* * * BARRY MANILOW, "Swing Street," Arista. On his latest album, Manilow returns to the mythical jazz-club setting of his 1984 hit "2:00 AM Paradise Cafe." Only this time, he gets there six hours earlier, in time for the dance-floor action. So while "Paradise Cafe" was dominated by smoky, late-night saloon songs, here there's more variety. Side 1, which is set at 8 p.m., features playful, high-stepping swing and mambo pieces, while Side 2, set at midnight, features ballads. This clever gimmick brings a better sense of balance to the album, which is the basis for Manilow's upcoming TV special, "Big Fun on Swing Street!"

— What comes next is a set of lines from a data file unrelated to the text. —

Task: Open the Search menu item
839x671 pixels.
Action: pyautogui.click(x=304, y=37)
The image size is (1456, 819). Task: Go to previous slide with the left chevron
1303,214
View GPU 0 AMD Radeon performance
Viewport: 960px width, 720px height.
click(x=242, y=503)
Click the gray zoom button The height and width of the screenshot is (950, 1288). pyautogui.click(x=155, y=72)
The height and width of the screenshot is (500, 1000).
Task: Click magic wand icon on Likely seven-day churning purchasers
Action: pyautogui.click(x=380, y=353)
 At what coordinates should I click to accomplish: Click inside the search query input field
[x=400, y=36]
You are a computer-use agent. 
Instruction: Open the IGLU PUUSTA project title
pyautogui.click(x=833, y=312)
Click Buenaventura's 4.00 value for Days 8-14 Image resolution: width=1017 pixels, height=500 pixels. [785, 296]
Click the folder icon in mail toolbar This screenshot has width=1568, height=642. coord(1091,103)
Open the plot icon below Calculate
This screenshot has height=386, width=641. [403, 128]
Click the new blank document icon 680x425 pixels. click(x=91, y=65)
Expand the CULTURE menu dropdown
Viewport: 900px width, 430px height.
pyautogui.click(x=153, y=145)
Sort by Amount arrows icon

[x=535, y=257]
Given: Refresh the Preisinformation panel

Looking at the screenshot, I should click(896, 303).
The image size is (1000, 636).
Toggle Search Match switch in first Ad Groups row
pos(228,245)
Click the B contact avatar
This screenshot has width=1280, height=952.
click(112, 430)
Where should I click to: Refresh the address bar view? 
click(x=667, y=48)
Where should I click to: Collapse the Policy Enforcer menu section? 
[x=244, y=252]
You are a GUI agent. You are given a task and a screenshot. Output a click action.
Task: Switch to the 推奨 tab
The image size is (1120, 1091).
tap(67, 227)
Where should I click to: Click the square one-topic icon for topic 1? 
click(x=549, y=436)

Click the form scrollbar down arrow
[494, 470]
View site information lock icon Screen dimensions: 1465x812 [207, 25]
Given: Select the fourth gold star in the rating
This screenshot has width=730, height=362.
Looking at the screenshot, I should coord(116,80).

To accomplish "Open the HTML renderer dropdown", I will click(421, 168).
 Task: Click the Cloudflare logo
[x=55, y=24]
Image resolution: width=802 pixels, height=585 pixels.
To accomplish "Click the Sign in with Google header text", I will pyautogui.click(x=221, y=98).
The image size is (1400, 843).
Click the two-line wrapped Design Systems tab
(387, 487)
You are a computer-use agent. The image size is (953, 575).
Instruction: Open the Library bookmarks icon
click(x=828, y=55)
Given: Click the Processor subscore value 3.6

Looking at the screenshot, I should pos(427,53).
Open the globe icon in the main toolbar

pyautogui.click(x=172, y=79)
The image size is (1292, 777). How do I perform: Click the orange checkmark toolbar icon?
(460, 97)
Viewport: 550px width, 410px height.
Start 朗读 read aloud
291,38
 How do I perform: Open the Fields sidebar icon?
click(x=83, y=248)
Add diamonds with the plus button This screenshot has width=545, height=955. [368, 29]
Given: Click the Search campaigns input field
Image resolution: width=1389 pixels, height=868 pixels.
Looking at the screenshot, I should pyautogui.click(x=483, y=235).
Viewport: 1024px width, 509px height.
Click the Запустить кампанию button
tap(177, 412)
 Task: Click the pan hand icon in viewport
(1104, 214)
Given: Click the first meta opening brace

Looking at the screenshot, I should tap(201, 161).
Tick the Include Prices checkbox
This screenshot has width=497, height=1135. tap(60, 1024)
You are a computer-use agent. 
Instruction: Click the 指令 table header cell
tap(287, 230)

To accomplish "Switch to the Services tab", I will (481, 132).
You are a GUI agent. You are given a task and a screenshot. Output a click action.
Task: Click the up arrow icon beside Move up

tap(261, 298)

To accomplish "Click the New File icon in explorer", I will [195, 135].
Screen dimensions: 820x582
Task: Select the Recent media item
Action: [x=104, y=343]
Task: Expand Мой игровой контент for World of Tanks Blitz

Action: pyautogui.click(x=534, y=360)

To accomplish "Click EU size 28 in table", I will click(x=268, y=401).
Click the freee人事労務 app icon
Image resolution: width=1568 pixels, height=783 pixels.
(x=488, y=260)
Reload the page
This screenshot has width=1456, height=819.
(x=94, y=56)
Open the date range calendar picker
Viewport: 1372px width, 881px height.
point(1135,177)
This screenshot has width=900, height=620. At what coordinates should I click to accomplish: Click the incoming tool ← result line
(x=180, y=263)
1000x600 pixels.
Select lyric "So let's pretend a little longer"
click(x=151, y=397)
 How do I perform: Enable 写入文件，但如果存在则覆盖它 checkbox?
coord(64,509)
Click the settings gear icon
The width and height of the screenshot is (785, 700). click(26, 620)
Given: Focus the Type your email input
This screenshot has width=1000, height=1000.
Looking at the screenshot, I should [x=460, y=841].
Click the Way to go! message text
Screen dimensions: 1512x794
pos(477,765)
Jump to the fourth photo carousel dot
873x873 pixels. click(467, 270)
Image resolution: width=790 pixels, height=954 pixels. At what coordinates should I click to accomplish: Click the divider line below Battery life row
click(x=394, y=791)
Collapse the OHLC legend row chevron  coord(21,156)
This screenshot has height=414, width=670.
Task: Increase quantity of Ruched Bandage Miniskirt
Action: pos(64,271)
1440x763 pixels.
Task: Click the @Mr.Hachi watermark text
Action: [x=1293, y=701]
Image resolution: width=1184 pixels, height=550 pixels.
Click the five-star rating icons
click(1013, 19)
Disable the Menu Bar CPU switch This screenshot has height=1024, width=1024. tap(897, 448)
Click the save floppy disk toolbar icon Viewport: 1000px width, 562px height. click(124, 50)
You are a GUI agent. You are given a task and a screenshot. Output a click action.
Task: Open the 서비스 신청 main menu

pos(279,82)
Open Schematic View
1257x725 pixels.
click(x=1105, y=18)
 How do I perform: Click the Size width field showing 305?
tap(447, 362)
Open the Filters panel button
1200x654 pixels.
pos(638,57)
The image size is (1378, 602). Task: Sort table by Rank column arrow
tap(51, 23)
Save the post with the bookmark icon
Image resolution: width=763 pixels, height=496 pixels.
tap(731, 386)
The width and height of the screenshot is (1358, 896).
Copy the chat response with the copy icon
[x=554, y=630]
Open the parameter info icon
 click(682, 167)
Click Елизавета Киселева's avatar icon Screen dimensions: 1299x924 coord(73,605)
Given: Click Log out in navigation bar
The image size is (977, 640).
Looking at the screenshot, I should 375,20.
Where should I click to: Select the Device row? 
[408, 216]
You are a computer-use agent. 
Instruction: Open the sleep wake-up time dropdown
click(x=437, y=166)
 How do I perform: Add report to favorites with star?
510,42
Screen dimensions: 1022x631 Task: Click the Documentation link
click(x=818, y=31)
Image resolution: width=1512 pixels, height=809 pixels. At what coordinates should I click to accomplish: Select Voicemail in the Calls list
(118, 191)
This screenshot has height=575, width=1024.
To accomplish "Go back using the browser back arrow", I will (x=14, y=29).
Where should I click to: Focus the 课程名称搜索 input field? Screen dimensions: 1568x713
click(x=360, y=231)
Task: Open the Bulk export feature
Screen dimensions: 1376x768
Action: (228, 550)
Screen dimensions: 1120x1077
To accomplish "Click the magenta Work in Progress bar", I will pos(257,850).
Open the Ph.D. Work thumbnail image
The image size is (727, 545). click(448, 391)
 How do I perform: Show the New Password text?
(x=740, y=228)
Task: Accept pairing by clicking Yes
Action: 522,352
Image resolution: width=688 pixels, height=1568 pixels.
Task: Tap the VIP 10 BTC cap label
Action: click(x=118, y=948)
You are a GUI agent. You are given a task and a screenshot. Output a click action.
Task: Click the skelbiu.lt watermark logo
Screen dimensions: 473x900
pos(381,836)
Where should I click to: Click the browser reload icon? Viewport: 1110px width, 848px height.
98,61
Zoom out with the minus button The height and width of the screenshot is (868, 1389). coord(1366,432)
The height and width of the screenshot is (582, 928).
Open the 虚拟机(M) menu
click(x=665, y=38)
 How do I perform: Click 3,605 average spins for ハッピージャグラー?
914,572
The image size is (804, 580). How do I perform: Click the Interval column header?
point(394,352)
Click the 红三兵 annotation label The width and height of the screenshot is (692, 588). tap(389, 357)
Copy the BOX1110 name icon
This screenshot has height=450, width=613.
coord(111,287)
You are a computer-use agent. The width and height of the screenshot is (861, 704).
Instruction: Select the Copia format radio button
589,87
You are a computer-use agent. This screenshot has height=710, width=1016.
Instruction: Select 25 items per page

As on "Paradise Cafe," Manilow works well with a wide array of guest musicians. Kid Creole & the Coconuts sing on the Latin swing piece, "Hey Mambo," and the vocal trio Full Swing is featured on the aptly titled "Big Fun." Other cuts feature such noted jazz figures as Gerry Mulligan, Stan Getz, Diane Schuur and Tom Scott. Manilow wrote most of the songs, but also includes three standards from the jazz/big-band era. His approach to these classics is a little too reverential and rehearsed. He seems more relaxed on his own songs, including the autobiographical "Brooklyn Blues," which is his current single.
This diversion into jazz-shaded music has been good for Manilow. He brings a restrained, understated approach to the music, and avoids his familiar pop formula of big, crashing hooks and choruses. Manilow's goal now should be to bring that looser, fresher, less-structured approach to his regular pop recordings.